Il Comune aiuta le famiglie in crisi Ecco i buoni per pagare le bollette

13 Marzo 2022

Pubblicato un avviso destinato a chi perso o ridotto il lavoro oppure ha chiuso l’attività recentemente Le domande vanno presentate entro l’8 aprile: saranno valutati il reddito e il numero dei familiari

LORETO APRUTINO. Aiutare le famiglie in difficoltà. Quelle che, per via del Covid, stanno attraversando un momento complicato per la perdita del posto di lavoro, per la riduzione dell’orario se non del fatturato, per la chiusura o la sospensione dell’attività, solo per dirne alcune.

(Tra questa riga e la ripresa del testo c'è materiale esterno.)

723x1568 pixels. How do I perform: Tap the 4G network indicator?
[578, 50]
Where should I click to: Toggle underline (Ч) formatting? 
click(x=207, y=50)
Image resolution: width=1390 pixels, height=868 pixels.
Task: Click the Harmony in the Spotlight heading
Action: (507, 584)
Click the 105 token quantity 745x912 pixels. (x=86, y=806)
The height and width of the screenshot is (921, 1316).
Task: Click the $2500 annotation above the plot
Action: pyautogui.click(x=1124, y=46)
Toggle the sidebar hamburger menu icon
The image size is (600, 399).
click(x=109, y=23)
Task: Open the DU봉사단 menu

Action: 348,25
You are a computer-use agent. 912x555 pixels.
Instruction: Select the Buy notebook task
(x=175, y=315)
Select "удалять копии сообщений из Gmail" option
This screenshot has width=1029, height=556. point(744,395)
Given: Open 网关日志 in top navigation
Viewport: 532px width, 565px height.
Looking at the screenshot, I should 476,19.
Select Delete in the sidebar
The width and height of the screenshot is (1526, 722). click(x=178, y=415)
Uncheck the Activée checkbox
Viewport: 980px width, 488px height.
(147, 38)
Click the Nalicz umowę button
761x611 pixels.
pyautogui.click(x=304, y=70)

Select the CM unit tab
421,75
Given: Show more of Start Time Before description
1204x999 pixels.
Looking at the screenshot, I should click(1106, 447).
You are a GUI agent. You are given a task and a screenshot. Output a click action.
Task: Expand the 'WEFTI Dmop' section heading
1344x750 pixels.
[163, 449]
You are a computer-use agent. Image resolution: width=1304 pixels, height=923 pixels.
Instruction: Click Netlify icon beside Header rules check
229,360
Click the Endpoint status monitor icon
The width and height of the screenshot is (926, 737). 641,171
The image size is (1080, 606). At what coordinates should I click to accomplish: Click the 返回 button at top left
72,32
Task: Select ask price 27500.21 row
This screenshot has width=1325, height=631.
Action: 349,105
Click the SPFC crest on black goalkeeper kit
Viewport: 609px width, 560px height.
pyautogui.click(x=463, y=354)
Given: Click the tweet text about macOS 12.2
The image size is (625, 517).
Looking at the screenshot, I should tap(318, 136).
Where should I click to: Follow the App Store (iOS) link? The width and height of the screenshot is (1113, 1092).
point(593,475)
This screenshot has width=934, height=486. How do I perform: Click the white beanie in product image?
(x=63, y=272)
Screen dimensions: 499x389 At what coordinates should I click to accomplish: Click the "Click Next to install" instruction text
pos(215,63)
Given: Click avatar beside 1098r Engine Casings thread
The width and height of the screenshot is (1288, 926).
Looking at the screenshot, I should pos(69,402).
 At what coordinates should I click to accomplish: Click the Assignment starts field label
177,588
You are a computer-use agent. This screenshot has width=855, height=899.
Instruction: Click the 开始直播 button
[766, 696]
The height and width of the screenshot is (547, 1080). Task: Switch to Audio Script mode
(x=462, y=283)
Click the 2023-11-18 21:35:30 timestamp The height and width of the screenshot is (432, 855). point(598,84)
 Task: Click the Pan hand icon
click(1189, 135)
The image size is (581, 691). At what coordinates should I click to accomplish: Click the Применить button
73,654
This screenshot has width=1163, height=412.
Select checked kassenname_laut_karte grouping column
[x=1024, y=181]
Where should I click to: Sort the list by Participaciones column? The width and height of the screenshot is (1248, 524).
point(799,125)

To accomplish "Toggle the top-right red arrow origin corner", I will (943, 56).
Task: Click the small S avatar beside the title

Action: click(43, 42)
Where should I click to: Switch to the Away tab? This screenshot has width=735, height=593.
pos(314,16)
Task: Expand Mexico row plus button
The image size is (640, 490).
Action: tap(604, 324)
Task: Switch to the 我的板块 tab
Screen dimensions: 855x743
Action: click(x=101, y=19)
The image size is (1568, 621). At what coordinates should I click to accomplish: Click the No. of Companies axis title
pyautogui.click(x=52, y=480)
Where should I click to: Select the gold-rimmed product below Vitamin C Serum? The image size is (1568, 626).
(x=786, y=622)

Con questi obiettivi il comune di Loreto Aprutino, guidato dal sindaco Gabriele Starinieri, ha pubblicato nei giorni scorsi un avviso pubblico per l’erogazione del buono sociale che consentirà alle famiglie di pagare la Tari delle utenze domestiche per ciò i solleciti del 2020 e per l’annualità 2021, oltre che per consentire di pagare le utenze domestiche, vale a dire luce, gas e acqua dell’abitazione del nucleo familiare (non sono ammesse utenze telefoniche o di internet o ricariche di cellulari).
I criteri per accedere sono specificati nell’avviso pubblicato on line, sul sito del Comune, a firma del responsabile del settore Marisa D’Addazio. Possono presentare richiesta - entro l’8 aprile prossimo - le famiglie residenti a Loreto (per gli stranieri non appartenenti all’Unione europea è necessario il possesso di un titolo di soggiorno) che si trovino in una situazione temporanea di bisogno derivante dall’emergenza sanitaria e che non abbiano già ricevuto in contributo nell’ambito del primo avviso pubblicato dal Comune, a novembre 2021.
La priorità, si legge sempre nell’avviso, sarà data ai cittadini che non ricevono altri sostegni pubblici (come il reddito di cittadinanza, la pensione, il reddito di emergenza, la cassa integrazione o altre somme), che hanno perso il lavoro, subito la sospensione per più mesi o la chiusura dell’attività, che hanno lavori intermittenti resi critici dalle attuali oscillazioni del mercato, che hanno subito sostanziali riduzioni del reddito per forzata riduzione dell’orario di lavoro e/o del fatturato per cause indipendenti dalla propria volontà, che sono stati segnalati dai servizi sociali per una casistica particolare. Il valore del buono sociale varia a 500 a mille euro, a seconda del numero dei componenti della famiglia e dell’Isee (ordinario o corrente in corso di validità).
Le domande andranno presentate a mano all’Ufficio protocollo del Comune o inviate via pec e quelle arrivate oltre la scadenza saranno prese in considerazione con riserva. Qualora l’importo della Tari per il 2021 sia stato già pagato, la tassa versata sarà considerata come acconto per il 2022. La somma avanzata dal buono sociale dopo il pagamento della Tari sarà usata per le utenze. Complessivamente il Comune ha ricevuto 109mila euro dallo Stato per assicurare questi sostegni. (f.bu.)